GraphML Model Selection

Select the best performing model suitable for your prediction task. You can also open the Confusion Matrix to compare predicted values versus actual values.

GraphML Confusion Matrix

Prediction phase

After selecting a model, you can create a Prediction Job. The Prediction Job generates predictions and persists them to the source graph, either in a new collection or within the source documents.

The Prediction interface allows inference to be run using the selected model. It enables configuration of how predictions are executed, which collections are involved, and whether new or outdated documents should be automatically featurized before prediction.

You have two important options:

  • Featurize new documents: Enable this option to generate features for documents that have been added since the model was trained. This is useful for getting predictions on new data without having to retrain the model.
  • Featurize outdated documents: Enable this option to re-generate features for documents that have been modified. Outdated documents are those whose attributes (used during featurization) have changed since the last feature computation. This ensures your predictions reflect the latest changes to your data.

In addition to these settings, you can also define the target data, where to store results, and whether to run the job on a recurring schedule.

These options provide flexibility in handling dynamic graph data and keeping predictions relevant without repeating the entire ML workflow.

  • Data load batch size: Specifies the number of documents to load in a single batch (e.g. 500000).
  • Data load parallelism: The number of parallel threads used to process the prediction workload (e.g. 10).
  • Prediction field: The field in the documents where the predicted values are stored.

GraphML prediction phase

Configuration options

The Prediction screen displays the following configuration options:

  • Select Model: Displays the model selected during the Model Selection phase. This model will be used to perform inference.
  • Target Vertex Collection: This is the vertex collection on which predictions are applied.
  • Prediction Type: Depending on the training job (for example, classification or embedding), the prediction outputs class labels or updated embeddings.

Enable scheduling

You can configure automatic predictions using the Enable scheduling checkbox. When scheduling is enabled, predictions run automatically based on a set CRON expression. This helps keep prediction results up-to-date as new data is added to the system.

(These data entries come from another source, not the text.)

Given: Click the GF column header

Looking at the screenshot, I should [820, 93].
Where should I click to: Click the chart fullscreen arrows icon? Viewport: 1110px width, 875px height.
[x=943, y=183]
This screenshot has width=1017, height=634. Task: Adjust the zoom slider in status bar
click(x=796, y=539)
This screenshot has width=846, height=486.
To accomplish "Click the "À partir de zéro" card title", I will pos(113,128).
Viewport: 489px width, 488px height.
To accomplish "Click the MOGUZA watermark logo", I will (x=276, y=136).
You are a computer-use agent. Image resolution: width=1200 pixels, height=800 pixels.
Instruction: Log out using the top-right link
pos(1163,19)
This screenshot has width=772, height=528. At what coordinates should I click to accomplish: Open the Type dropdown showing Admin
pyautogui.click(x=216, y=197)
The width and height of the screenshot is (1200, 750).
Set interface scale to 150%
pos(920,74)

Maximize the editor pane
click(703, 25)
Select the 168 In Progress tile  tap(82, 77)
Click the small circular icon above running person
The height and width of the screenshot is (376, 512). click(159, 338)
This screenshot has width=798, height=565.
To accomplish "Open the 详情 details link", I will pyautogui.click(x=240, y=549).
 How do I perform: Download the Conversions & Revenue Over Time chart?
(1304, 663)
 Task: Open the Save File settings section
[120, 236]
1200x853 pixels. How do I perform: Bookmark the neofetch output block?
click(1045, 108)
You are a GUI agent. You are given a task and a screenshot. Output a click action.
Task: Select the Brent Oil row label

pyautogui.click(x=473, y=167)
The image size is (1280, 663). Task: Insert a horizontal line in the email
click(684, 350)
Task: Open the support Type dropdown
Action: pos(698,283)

You can define a cron expression that sets when the prediction job should run. The cron syntax is a set of five fields in a line, indicating when the job should be executed. The format must follow the following order: minute hour day-of-month month day-of-week (e.g. 0 0 * * * for daily predictions at 00:00, or 0 0 1 1 * to execute the prediction on January 1st at 00:00).

When a field is set to an asterisk *, it means that any value is allowed for that field, whenever the other field conditions are met.

Below the CRON field, a user-friendly scheduling interface helps translate it:

  • Period: Options include Hourly, Daily, Weekly, Monthly, or Yearly.
  • Month: Indicates the month. For example, 1 for January.
  • Day of Month: Indicates the day of the month. For example, 1 for the first day of the month.
  • Day of Week (optional): Indicates the day of the week. For example, Monday is 1 and Tuesday is 2.
  • Hours and Minutes: Set the exact time for execution. For example, if the hour is set to 8 and the minute to 0, then the job runs at 8:00 AM.

Execute prediction

After reviewing the configuration, click the Run Prediction button. Once prediction is complete, you can analyze the results directly in the Web Interface or export them for downstream use.

Limitations

  • Edge Attributes: The current version of GraphML does not support the use of edge attributes as features.
  • Dangling Edges: Edges that point to non-existent vertices (“dangling edges”) are not caught during the featurization analysis. They may cause errors later, during the Training phase.
  • Memory Usage: Both featurization and training can be memory-intensive. Out-of-memory errors can occur on large graphs with insufficient system resources.